_Work order_
From the first line to the last, retype the data below exactly.

START Source material

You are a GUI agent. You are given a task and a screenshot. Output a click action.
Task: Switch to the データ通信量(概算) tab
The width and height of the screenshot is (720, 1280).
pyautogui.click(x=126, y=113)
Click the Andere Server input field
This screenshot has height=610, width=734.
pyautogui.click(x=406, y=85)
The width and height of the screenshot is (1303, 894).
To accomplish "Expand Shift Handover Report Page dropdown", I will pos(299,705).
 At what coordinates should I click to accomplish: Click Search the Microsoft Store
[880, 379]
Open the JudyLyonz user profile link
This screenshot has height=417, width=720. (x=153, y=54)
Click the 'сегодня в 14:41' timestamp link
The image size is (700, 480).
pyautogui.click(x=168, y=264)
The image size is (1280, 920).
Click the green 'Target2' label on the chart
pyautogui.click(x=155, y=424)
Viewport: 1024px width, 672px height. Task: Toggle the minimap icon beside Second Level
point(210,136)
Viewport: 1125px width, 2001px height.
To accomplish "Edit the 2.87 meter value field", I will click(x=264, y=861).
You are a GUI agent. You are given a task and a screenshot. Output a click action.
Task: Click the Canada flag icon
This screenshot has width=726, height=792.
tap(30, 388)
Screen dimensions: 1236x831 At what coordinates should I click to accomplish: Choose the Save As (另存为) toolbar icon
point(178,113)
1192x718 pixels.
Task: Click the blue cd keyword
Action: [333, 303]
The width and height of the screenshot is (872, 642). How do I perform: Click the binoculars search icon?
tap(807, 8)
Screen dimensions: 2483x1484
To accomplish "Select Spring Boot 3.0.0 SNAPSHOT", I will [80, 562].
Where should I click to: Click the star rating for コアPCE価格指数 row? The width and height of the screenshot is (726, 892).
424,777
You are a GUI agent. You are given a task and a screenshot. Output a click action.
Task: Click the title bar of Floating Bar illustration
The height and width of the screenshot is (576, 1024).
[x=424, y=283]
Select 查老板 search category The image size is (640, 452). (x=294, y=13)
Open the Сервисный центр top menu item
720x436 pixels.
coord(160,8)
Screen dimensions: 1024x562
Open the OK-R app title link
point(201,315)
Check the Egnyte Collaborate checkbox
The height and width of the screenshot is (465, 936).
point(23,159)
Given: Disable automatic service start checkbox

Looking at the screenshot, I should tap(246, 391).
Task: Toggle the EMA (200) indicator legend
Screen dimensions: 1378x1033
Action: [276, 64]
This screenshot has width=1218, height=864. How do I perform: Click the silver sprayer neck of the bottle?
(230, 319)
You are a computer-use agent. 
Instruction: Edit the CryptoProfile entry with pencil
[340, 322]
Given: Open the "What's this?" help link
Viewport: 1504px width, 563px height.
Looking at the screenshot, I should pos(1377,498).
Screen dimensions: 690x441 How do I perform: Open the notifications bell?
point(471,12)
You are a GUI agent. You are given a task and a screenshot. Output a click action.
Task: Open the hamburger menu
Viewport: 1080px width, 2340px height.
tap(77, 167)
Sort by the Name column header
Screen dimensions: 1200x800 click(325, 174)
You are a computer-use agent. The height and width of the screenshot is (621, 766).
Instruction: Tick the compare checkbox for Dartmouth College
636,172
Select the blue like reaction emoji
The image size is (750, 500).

END Source material

_Answer space_
You are a GUI agent. You are given a task and a screenshot. Output a click action.
Task: Switch to the データ通信量(概算) tab
The width and height of the screenshot is (720, 1280).
pyautogui.click(x=126, y=113)
Click the Andere Server input field
This screenshot has height=610, width=734.
pyautogui.click(x=406, y=85)
The width and height of the screenshot is (1303, 894).
To accomplish "Expand Shift Handover Report Page dropdown", I will pos(299,705).
 At what coordinates should I click to accomplish: Click Search the Microsoft Store
[880, 379]
Open the JudyLyonz user profile link
This screenshot has height=417, width=720. (x=153, y=54)
Click the 'сегодня в 14:41' timestamp link
The image size is (700, 480).
pyautogui.click(x=168, y=264)
The image size is (1280, 920).
Click the green 'Target2' label on the chart
pyautogui.click(x=155, y=424)
Viewport: 1024px width, 672px height. Task: Toggle the minimap icon beside Second Level
point(210,136)
Viewport: 1125px width, 2001px height.
To accomplish "Edit the 2.87 meter value field", I will click(x=264, y=861).
You are a GUI agent. You are given a task and a screenshot. Output a click action.
Task: Click the Canada flag icon
This screenshot has width=726, height=792.
tap(30, 388)
Screen dimensions: 1236x831 At what coordinates should I click to accomplish: Choose the Save As (另存为) toolbar icon
point(178,113)
1192x718 pixels.
Task: Click the blue cd keyword
Action: [333, 303]
The width and height of the screenshot is (872, 642). How do I perform: Click the binoculars search icon?
tap(807, 8)
Screen dimensions: 2483x1484
To accomplish "Select Spring Boot 3.0.0 SNAPSHOT", I will [80, 562].
Where should I click to: Click the star rating for コアPCE価格指数 row? The width and height of the screenshot is (726, 892).
424,777
You are a GUI agent. You are given a task and a screenshot. Output a click action.
Task: Click the title bar of Floating Bar illustration
The height and width of the screenshot is (576, 1024).
[x=424, y=283]
Select 查老板 search category The image size is (640, 452). (x=294, y=13)
Open the Сервисный центр top menu item
720x436 pixels.
coord(160,8)
Screen dimensions: 1024x562
Open the OK-R app title link
point(201,315)
Check the Egnyte Collaborate checkbox
The height and width of the screenshot is (465, 936).
point(23,159)
Given: Disable automatic service start checkbox

Looking at the screenshot, I should tap(246, 391).
Task: Toggle the EMA (200) indicator legend
Screen dimensions: 1378x1033
Action: [276, 64]
This screenshot has width=1218, height=864. How do I perform: Click the silver sprayer neck of the bottle?
(230, 319)
You are a computer-use agent. 
Instruction: Edit the CryptoProfile entry with pencil
[340, 322]
Given: Open the "What's this?" help link
Viewport: 1504px width, 563px height.
Looking at the screenshot, I should pos(1377,498).
Screen dimensions: 690x441 How do I perform: Open the notifications bell?
point(471,12)
You are a GUI agent. You are given a task and a screenshot. Output a click action.
Task: Open the hamburger menu
Viewport: 1080px width, 2340px height.
tap(77, 167)
Sort by the Name column header
Screen dimensions: 1200x800 click(325, 174)
You are a computer-use agent. The height and width of the screenshot is (621, 766).
Instruction: Tick the compare checkbox for Dartmouth College
636,172
Select the blue like reaction emoji
The image size is (750, 500).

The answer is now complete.